-------- Source material --------

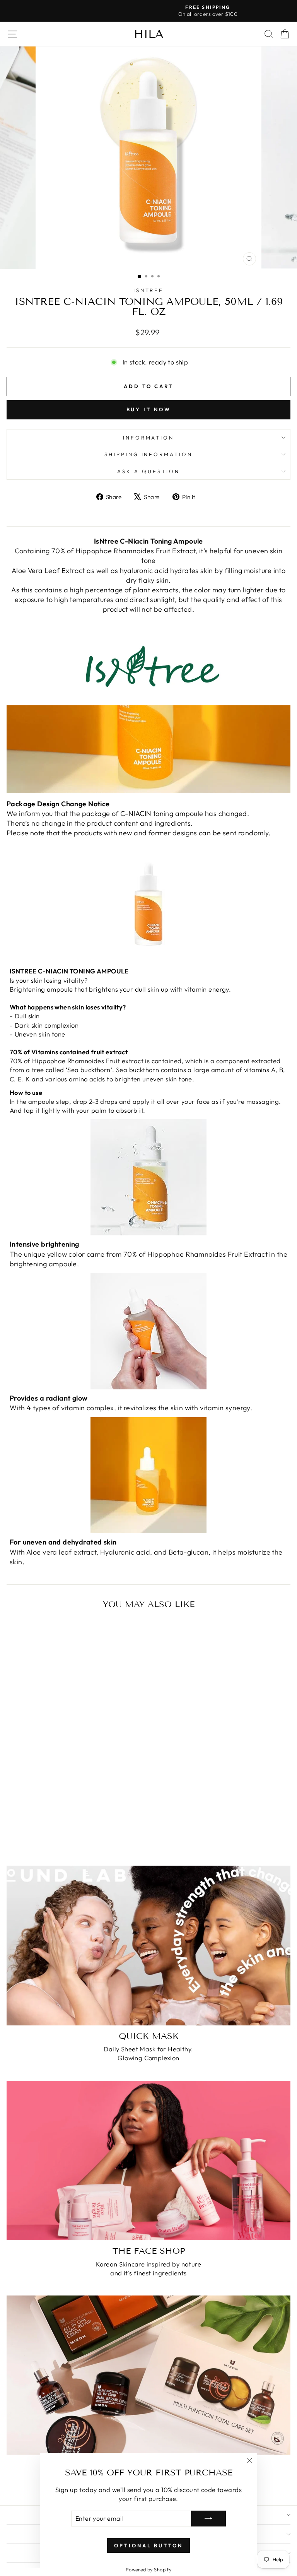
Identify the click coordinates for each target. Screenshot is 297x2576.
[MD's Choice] (148, 2375)
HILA (149, 34)
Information (148, 437)
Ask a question (148, 471)
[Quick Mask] (148, 1945)
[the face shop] (148, 2161)
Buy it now (148, 409)
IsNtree (148, 290)
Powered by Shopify (148, 2569)
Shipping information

--------

• **What the task requires**
Nothing but the lines from the one containing "Buy it now (148, 409)" through the last line of the listing should be output, each exactly as written.

• **Result of the exercise**
Buy it now (148, 409)
IsNtree (148, 290)
Powered by Shopify (148, 2569)
Shipping information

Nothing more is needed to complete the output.